After talking to him briefly at the window of the patrol car the man was directed to the front of the squad and Tippit exited to continue his investigation.
As Officer Tippit approached, the man suddenly drew a .38 caliber revolver and shot Tippit three times in the chest at close range. After Tippit fell, the suspect — Lee Harvey Oswald — placed the muzzle of his weapon next to the wounded officer’s temple and fired.
Oswald fled, and a citizen called in the assault by using Tippit’s radio.
Minutes later, Dallas officers converged on a theatre the killer had ducked into after seeing the approach of officers.

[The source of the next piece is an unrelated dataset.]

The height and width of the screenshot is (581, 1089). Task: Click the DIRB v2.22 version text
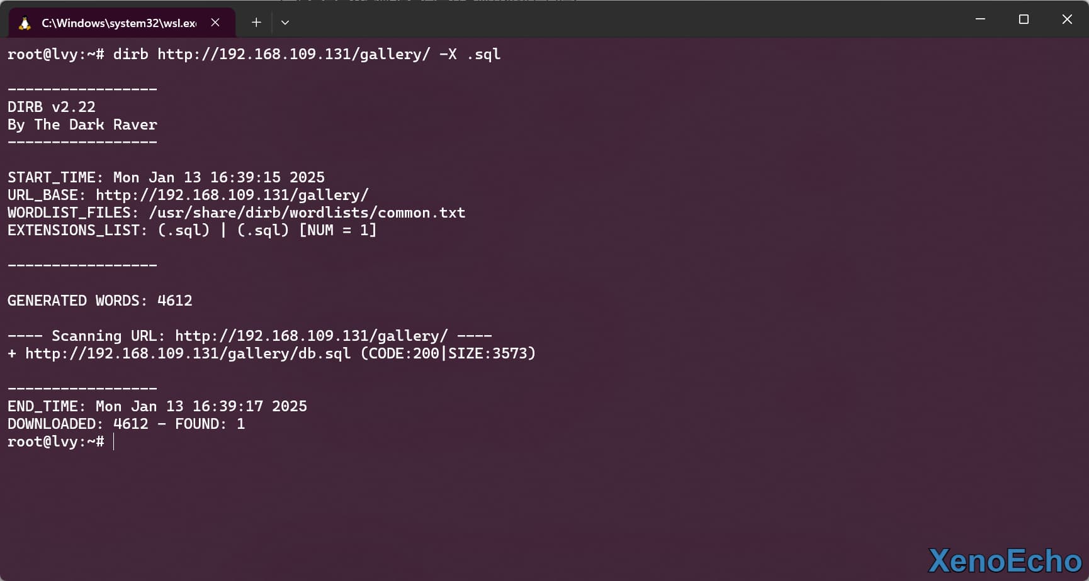(52, 107)

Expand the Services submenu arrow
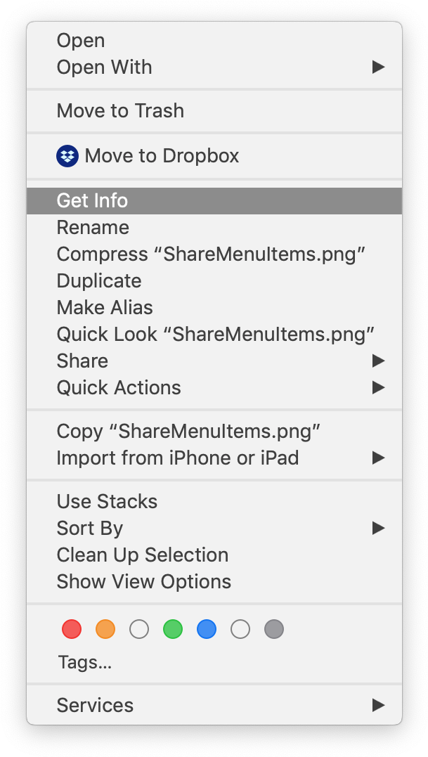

Oswald was apprehended after a fierce struggle and arrested for the murder of Officer Tippit.
Tippit’s instincts were proven to be correct. Lee Harvey Oswald was, indeed, the man who shot President John F. Kennedy.
More Than a Footnote
This fallen hero was much more than a footnote in history. Throughout his life J. D. Tippet repeatedly as well as voluntarily put himself in harm’s way. As a soldier he parachuted into Nazi Germany to help end the war. As a police officer he initiated the action that not only cost him his life, but also ultimately led to the apprehension of a presidential assassin.
Officer J.D. Tippit was a perfect example of the “Greatest Generation” — a generation of Americans whose epic stories of victory, valor, and sacrifice are destined to echo throughout history, eternally undiminished like “Thunder from Heaven.”